Abstract: Both the non-vanishing and the Campana–Peternell conjectures are special (and useful) cases of the abundance conjecture. While the Campana–Peternell conjecture is stronger than non-vanishing, Schnell showed that proving certain behavior on algebraic fibre spaces guarantees the equivalence of these two conjectures. He actually proves this behavior when the canonical bundle of the base is pseudo-effective. We see what the canonical bundle formula suggests in this case, and explain two possible ways to deal with the ‘problematic part’ appearing in the canonical bundle formula.

Junyao Peng

Title: G_m-equivariant degenerations of del Pezzo surfaces

Abstract: We study special G_m-equivariant degenerations of a smooth del Pezzo surface X induced by valuations that are log canonical places of (X,C) for a nodal anti-canonical curve C. We show that the space of special valuations in the dual complex of (X,C) is connected and admits a locally finite partition into sub-intervals, each associated to a G_m-equivariant degeneration of X. This result is an example of higher rank degenerations of log Fano varieties studied by Liu-Xu-Zhuang. For del Pezzo surfaces with quotient singularities, we obtain a weaker statement about the space of special valuations associated to a normal crossing complement.

Shubham Saha

Title: Rational Chow ring of the universal moduli space of semistable rank two bundles over genus two curves

Abstract: We will discuss some ongoing work on the subject, specifically in the rank 2, genus 2 case. The talk will start with a quick review of existing literature on $M_2$ and some of its étale covers, along with results and constructions involving moduli of rank 2 bundles.
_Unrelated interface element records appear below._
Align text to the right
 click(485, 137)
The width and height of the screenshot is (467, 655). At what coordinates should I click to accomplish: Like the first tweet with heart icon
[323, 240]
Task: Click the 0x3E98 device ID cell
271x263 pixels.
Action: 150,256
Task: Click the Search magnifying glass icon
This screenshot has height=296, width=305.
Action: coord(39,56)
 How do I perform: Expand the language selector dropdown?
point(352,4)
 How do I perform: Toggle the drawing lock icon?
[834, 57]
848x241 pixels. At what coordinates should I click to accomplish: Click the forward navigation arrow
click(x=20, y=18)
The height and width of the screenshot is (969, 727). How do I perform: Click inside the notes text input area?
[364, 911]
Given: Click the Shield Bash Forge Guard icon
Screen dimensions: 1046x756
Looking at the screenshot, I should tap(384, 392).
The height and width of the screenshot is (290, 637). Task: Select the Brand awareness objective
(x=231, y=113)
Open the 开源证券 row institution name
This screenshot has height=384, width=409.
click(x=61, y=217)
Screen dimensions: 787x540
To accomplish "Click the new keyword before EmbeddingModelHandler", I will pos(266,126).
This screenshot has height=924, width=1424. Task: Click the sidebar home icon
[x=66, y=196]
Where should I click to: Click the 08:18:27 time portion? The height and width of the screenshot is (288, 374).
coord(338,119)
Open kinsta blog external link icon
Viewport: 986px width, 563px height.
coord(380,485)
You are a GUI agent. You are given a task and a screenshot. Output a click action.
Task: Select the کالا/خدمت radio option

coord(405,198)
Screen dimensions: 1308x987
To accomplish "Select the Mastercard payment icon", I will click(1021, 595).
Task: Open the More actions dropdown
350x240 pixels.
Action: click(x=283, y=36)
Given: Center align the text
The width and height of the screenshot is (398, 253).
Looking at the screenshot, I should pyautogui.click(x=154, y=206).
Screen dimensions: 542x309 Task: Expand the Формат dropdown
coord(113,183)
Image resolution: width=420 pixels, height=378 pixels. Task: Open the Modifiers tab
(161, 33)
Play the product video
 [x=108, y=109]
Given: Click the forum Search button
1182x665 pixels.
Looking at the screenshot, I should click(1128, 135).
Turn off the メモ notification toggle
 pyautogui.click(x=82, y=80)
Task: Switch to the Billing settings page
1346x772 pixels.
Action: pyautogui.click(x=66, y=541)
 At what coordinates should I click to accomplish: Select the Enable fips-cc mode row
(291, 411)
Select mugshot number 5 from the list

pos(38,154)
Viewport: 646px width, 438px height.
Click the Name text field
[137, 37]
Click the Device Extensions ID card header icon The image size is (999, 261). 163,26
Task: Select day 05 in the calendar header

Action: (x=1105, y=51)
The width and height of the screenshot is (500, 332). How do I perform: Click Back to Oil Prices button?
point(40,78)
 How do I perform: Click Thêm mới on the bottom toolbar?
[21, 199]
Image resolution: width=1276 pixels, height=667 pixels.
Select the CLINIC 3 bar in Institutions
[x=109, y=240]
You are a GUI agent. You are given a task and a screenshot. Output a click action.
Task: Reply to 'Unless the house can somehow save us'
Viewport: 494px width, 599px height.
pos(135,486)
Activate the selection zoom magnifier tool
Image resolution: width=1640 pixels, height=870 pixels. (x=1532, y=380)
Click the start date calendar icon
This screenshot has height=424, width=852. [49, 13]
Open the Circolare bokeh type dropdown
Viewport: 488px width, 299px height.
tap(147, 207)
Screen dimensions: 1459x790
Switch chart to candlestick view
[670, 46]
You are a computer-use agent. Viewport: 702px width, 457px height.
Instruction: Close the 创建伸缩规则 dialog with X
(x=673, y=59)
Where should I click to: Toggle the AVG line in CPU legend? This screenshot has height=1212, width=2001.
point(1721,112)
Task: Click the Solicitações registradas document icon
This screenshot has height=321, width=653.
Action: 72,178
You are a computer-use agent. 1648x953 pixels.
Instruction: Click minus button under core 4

We will go over their generalizations to the universal setting and outline the usage of these tools for computing the Chow ring. Lastly, we shall go over some ideas to relate the generators to tautological classes.

Zhijia Zhang

Title: The volume preserving Cremona group

Abstract: We show that the group of birational automorphisms of P^n preserving the standard torus-invariant volume form is not generated by pseudo-regularizable maps, and is not simple, for n>2 and over various fields. This generalizes the same result about the Cremona group by Lin and Shinder. This is joint work with Konstantin Loginov.